--- Start of Data ---

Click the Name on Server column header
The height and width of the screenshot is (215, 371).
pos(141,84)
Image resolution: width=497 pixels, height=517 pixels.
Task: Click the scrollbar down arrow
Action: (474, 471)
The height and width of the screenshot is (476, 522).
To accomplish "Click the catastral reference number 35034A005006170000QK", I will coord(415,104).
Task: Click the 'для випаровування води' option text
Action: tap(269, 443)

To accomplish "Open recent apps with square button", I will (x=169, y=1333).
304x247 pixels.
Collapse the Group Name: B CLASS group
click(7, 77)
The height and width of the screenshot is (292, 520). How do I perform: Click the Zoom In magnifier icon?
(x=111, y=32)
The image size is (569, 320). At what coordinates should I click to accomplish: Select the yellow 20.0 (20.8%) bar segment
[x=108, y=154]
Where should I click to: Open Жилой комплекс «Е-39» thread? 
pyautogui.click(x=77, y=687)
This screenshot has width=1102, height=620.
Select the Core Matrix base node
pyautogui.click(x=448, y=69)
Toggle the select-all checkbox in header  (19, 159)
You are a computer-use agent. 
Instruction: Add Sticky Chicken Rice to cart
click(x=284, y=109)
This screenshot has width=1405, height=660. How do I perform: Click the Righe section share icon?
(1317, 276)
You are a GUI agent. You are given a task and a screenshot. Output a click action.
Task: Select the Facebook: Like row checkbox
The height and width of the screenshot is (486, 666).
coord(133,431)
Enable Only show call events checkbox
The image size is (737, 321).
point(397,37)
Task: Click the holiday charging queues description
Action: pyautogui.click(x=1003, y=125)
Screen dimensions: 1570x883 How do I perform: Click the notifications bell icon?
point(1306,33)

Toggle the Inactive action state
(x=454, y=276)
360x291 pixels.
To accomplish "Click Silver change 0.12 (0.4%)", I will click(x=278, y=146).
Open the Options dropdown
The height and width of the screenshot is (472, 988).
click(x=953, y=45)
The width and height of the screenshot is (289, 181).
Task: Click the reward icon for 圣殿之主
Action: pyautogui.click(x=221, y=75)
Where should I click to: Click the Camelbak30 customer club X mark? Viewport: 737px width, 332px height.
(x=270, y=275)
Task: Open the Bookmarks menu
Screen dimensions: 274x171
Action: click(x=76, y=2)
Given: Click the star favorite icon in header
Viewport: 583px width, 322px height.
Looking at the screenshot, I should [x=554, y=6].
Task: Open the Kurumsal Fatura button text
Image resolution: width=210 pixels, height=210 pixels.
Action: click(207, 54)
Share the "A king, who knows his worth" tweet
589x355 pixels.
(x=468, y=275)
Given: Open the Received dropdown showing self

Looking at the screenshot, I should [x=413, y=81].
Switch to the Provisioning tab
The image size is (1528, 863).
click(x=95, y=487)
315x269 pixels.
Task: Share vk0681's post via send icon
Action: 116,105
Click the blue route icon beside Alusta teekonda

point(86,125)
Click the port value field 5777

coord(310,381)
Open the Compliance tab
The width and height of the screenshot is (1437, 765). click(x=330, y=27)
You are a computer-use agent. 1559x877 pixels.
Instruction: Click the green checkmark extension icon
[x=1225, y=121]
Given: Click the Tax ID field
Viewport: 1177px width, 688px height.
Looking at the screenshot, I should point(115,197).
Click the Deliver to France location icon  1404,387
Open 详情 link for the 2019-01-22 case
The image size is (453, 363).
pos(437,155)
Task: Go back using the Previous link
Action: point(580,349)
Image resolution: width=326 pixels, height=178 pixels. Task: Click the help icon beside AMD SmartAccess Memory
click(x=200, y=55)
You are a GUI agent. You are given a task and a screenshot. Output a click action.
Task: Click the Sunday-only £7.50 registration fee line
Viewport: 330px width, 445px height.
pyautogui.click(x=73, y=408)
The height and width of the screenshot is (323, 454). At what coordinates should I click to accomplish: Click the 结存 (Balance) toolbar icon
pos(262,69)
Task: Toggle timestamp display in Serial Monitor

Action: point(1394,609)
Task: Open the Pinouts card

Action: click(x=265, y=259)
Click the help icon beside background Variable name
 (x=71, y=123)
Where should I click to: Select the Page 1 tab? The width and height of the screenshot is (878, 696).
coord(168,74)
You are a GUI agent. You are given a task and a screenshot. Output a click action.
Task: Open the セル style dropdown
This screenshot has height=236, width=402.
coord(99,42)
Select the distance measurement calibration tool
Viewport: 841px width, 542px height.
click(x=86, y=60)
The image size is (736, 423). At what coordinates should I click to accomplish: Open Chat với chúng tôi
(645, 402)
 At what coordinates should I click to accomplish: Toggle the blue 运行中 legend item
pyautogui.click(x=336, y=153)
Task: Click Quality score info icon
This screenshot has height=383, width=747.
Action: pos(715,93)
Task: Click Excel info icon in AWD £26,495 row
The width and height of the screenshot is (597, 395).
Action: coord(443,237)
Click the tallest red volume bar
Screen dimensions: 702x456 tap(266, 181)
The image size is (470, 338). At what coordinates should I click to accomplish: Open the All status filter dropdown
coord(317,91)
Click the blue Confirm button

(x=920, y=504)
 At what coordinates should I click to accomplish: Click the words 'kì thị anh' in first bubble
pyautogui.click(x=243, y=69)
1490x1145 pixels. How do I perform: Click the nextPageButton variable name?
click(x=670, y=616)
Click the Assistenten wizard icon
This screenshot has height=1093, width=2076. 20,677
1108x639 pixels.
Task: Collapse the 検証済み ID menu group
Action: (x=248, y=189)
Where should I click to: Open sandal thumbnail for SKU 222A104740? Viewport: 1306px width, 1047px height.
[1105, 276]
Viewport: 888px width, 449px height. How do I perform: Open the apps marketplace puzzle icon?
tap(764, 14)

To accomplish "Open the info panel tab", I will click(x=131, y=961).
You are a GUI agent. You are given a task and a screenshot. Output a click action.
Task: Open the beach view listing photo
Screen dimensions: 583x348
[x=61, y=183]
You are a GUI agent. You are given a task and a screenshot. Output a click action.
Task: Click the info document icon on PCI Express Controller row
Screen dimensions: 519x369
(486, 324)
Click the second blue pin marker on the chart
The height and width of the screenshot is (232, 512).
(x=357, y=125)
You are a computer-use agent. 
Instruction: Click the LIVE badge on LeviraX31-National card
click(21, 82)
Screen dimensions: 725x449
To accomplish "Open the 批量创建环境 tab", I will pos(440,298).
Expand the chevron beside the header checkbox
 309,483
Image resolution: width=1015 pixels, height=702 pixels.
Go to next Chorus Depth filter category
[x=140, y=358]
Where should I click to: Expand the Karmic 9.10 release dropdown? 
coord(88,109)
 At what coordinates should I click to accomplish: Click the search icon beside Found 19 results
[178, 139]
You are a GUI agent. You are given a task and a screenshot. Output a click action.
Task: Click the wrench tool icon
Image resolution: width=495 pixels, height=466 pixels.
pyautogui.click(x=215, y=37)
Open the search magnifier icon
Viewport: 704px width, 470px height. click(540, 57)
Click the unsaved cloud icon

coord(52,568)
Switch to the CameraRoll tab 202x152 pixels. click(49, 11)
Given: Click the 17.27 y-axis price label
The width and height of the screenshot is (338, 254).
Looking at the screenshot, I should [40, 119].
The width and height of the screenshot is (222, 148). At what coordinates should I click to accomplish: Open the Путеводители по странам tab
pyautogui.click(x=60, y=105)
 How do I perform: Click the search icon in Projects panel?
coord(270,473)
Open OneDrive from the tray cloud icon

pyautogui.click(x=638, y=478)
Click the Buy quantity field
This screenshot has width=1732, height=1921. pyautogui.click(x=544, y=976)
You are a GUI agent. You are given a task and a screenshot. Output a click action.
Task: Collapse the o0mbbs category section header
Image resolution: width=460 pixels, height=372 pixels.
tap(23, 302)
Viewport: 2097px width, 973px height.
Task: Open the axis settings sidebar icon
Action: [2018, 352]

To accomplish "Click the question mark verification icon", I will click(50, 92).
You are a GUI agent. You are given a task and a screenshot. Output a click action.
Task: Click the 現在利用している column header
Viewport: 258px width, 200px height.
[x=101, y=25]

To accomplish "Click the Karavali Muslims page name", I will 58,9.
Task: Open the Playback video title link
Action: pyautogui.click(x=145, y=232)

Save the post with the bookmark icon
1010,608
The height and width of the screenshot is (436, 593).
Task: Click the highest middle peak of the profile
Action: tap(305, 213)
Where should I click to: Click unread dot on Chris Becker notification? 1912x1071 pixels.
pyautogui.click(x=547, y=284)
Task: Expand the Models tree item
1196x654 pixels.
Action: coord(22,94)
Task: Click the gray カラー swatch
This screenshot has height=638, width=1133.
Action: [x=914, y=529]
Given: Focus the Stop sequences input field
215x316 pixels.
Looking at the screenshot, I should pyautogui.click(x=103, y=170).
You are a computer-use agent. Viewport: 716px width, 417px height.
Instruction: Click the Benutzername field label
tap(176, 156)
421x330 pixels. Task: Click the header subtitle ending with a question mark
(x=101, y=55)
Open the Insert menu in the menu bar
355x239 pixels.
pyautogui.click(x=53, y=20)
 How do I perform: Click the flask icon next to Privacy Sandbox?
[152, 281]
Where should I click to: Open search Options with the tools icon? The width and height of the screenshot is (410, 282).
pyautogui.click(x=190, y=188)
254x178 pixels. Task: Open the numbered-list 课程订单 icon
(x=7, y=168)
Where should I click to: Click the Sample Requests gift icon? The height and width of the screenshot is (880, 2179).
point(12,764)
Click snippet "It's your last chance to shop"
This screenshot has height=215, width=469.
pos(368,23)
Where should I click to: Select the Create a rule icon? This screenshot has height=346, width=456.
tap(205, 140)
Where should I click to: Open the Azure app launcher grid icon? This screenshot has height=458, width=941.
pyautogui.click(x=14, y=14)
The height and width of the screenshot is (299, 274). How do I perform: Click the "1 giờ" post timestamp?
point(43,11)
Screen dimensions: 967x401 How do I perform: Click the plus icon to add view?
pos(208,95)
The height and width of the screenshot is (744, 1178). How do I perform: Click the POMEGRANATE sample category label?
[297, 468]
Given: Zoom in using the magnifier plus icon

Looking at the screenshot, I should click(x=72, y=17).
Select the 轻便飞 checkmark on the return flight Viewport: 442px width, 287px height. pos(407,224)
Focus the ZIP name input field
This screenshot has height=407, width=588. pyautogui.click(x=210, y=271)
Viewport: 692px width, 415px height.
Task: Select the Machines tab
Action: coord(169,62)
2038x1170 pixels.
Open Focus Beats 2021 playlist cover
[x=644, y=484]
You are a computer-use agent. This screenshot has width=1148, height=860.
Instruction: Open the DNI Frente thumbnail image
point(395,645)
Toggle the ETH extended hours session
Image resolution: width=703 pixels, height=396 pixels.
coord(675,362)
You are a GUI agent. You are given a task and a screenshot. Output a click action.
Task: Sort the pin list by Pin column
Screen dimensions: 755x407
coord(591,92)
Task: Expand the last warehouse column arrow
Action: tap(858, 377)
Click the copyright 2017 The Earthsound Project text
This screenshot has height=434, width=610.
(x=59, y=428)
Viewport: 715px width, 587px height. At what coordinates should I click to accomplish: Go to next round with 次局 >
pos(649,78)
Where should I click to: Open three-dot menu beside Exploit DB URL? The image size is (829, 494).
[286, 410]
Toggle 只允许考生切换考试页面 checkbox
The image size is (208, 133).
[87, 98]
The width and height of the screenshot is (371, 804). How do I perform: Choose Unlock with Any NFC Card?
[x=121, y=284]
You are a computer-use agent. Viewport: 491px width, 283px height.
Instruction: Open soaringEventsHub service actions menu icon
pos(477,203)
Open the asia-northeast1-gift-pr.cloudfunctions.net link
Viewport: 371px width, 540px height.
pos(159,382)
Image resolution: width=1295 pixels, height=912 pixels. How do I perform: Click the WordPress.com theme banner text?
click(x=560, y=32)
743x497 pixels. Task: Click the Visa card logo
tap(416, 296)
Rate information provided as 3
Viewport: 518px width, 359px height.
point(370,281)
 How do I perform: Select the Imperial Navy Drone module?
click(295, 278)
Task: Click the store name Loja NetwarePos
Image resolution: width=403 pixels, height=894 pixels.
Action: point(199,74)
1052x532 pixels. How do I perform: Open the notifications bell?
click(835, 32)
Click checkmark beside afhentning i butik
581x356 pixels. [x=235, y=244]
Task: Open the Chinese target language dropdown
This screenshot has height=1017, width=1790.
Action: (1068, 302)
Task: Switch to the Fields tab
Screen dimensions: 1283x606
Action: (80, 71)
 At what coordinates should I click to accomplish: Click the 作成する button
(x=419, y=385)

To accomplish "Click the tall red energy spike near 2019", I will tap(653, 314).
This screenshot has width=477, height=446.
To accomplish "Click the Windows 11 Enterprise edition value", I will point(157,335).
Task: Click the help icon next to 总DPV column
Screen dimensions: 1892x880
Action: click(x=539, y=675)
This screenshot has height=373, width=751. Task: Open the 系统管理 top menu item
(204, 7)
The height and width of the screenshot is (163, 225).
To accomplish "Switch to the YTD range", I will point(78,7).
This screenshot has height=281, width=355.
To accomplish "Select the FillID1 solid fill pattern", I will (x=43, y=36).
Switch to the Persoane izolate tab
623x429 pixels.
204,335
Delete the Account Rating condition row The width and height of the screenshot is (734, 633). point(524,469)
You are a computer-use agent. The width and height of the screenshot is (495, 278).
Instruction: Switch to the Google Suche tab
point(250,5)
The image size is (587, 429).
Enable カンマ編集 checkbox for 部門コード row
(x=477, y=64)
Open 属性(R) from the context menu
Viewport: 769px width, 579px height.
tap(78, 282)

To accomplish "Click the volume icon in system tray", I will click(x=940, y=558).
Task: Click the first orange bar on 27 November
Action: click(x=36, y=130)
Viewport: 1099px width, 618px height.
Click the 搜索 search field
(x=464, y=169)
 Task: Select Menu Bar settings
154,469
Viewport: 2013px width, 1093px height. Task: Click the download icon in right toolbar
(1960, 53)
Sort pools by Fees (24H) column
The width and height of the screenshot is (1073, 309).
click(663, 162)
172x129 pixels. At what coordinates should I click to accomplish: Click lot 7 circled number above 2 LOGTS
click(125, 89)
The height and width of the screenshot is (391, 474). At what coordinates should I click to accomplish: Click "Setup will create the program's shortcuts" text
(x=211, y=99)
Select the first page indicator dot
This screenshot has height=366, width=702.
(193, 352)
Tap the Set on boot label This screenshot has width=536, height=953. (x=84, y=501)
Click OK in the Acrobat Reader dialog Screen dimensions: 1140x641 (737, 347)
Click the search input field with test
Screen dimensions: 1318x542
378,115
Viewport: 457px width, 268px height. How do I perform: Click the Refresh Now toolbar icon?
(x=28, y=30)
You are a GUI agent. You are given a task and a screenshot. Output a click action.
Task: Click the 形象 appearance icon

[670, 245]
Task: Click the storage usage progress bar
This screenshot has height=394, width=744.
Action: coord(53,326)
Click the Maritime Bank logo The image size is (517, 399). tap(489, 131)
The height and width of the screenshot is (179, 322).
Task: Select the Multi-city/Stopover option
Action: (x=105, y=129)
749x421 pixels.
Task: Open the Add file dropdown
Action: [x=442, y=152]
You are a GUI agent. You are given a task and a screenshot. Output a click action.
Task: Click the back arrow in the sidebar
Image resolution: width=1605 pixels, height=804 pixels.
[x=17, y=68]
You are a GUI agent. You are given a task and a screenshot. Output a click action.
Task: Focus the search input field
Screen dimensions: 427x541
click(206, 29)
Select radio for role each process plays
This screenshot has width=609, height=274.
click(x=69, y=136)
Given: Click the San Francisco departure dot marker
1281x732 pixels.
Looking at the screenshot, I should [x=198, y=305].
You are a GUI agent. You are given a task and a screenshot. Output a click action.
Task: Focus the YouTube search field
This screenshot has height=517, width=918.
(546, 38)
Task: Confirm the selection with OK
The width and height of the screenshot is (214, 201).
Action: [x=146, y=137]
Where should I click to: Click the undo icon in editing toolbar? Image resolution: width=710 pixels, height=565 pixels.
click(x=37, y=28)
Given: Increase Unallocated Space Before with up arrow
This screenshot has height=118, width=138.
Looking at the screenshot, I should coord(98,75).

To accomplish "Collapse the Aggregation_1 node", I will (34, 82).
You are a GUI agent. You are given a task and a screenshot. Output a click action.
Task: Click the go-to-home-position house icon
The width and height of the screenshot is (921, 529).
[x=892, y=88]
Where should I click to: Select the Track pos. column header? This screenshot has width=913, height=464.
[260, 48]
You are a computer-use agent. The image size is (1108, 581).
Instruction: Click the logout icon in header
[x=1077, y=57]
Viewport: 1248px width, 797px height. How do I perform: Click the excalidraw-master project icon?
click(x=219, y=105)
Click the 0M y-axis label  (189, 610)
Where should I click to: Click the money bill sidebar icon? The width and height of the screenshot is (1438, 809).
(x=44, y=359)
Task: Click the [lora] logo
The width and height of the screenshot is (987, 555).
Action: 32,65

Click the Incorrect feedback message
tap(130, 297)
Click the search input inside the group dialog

--- End of Data ---

- Direction -
Reproduce the items starting at the line containing "Where should I click to: Click the Camelbak30" and ending at the line containing "Looking at the screenshot, I should point(115,197).", both included.

- Exercise solution -
Where should I click to: Click the Camelbak30 customer club X mark? Viewport: 737px width, 332px height.
(x=270, y=275)
Task: Open the Bookmarks menu
Screen dimensions: 274x171
Action: click(x=76, y=2)
Given: Click the star favorite icon in header
Viewport: 583px width, 322px height.
Looking at the screenshot, I should [x=554, y=6].
Task: Open the Kurumsal Fatura button text
Image resolution: width=210 pixels, height=210 pixels.
Action: click(207, 54)
Share the "A king, who knows his worth" tweet
589x355 pixels.
(x=468, y=275)
Given: Open the Received dropdown showing self

Looking at the screenshot, I should [x=413, y=81].
Switch to the Provisioning tab
The image size is (1528, 863).
click(x=95, y=487)
315x269 pixels.
Task: Share vk0681's post via send icon
Action: 116,105
Click the blue route icon beside Alusta teekonda

point(86,125)
Click the port value field 5777

coord(310,381)
Open the Compliance tab
The width and height of the screenshot is (1437, 765). click(x=330, y=27)
You are a computer-use agent. 1559x877 pixels.
Instruction: Click the green checkmark extension icon
[x=1225, y=121]
Given: Click the Tax ID field
Viewport: 1177px width, 688px height.
Looking at the screenshot, I should point(115,197).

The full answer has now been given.